だけど、だけど姉貴の死に、みんなはあまり悲しむことはなかった。
「呼び出せば、いつでも会えるんだもんなぁ」
「? どうしたの?」
「なんでもねぇよ」
姉貴と同等の力を使える人間なら、ちょっと力を使えばすぐに姉貴を呼び出せて会うことができる。

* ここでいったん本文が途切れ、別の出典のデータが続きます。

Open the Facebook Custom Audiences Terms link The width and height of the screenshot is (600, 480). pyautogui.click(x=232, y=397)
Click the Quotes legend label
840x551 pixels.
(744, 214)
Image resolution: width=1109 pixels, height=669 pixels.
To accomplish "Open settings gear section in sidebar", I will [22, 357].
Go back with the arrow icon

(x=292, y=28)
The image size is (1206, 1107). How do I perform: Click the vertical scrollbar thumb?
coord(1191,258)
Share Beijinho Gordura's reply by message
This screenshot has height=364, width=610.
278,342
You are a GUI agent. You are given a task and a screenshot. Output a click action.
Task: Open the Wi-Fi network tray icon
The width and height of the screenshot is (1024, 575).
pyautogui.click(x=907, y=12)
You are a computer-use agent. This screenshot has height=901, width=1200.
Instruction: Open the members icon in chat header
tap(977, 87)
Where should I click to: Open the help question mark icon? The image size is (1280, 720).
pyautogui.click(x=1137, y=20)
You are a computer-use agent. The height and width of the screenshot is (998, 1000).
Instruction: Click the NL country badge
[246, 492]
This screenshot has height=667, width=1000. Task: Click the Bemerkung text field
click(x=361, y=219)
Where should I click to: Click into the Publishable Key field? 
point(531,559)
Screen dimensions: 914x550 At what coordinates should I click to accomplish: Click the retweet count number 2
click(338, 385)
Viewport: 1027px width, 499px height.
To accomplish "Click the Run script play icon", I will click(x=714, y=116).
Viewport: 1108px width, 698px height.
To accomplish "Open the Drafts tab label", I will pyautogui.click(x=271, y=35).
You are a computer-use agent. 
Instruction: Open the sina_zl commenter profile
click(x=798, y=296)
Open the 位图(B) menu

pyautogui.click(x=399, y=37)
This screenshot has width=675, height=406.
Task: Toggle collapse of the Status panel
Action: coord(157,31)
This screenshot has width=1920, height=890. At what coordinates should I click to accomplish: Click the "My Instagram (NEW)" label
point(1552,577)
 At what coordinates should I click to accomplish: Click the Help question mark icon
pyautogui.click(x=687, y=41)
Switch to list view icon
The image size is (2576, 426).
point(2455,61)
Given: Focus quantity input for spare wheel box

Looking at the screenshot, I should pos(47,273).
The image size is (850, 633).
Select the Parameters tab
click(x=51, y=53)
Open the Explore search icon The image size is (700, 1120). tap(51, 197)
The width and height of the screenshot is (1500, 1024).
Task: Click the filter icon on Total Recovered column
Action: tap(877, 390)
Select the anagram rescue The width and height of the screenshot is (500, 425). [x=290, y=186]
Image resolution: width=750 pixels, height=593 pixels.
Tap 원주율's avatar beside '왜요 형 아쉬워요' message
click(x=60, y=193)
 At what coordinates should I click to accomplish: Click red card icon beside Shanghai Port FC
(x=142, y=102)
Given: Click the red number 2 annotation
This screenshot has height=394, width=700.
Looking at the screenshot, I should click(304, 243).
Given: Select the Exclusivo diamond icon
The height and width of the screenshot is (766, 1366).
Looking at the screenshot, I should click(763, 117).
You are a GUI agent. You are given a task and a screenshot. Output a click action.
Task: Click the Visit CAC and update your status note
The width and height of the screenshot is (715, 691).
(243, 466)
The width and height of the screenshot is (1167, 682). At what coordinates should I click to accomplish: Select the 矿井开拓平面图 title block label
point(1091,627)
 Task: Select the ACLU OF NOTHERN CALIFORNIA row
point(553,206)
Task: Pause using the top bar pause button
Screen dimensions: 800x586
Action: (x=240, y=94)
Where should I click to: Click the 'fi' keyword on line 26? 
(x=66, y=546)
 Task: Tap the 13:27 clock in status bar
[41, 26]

だから俺達のような人間にとって、死というのは決して永遠の別れではない。
成仏させたまでなら、いつでも呼び出すことができるんだ。
だから悲しむ人間なんていない。
俺を励ます時、みんなはこう言っていた。
「お前ほどの力の持ち主なら、呼び出さなくても普通に愛美の姿は視ることができるよ」
・・・そういう問題じゃないだろって話だよ、全く。
「そういえばさ、烏羽先生があんたの事、心配してたわよ」
「え?」
「最近、ちょっと元気がないって」
「烏羽さんが?」
「ええ、どうしたのかなって、さ」
「・・・・」
「どうしたのよ、一体」
姉貴はふわふわと降りてきて、俺の隣に座った。
「洸大?」
「・・・はは、烏羽さんに心配されるようじゃ、本当に顔に出てるんだなぁ、俺」
「じゃあやっぱり何かあったのね?」
「まあ、たいしたことじゃないんだけどな」
「いいわ、話してみなさいよ」
「・・・最近、変な夢を見るんだ」
少し間を置いて、俺は思い出すように喋りはじめた。
「夢?」
「ああ、何度も同じ・・・おかしな夢だよ」
暗闇で何も見えなくて、泡みたいなのがたまに浮いてきて、でもそれは当っても冷たくなくて。
空間はとても静かで音もしない。
しばらく進んでいくと、今度はドクン、ドクンとどこからか鼓動が聞こえてくる。
そして、声が聞こえるんだ。
「もうすぐだ、お前の力を自分のものにしてやるって」
「え・・・・?」
「全く知らない奴の声でさ、男なんだけど。
眠るたびにそんな夢を毎回見るんだよ」
「洸大・・・それって・・・」
「だからさ、気味悪くてあんま眠れなくておかげで最近ちょっと寝不足なんだ。
それに加えて学校の授業とかで疲れててさ。
顔には出してないつもりだったんだけどなぁ」
「・・・・・そ、か。じゃあ、あんまり心配しなくってもいいのね」
「ああ、体調に関しては全然大丈夫だし。
烏羽さんにはまた学校で伝えておくから、だから姉貴もあんま気にすんなよ」
「うん、わかったわ。ま、あまり無理はしないでね」
「それは一番気にしてるから、安心しなって」
「そっか。・・・・じゃ、お姉さんはそろそろ退場するわ」
姉貴は身体をふわっと空中にまた浮かせて、そしてこっちを向いてにっこり微笑んだ。
「またね、愛する弟よ!」
「はいはい。途中成仏されんなよ?」
「そんなドジな事しません。じゃあね、ばいっ!」
言葉が合図となって、姉貴は空中を壁のようにひと蹴りして、天井をすり抜けて出て行ってしまった。
「幽霊になったら、性格は明るくなるのかね?
ま、それなら悪霊なんて生まれないんだけどさ」
天井を見上げながら、俺は小さく苦笑した。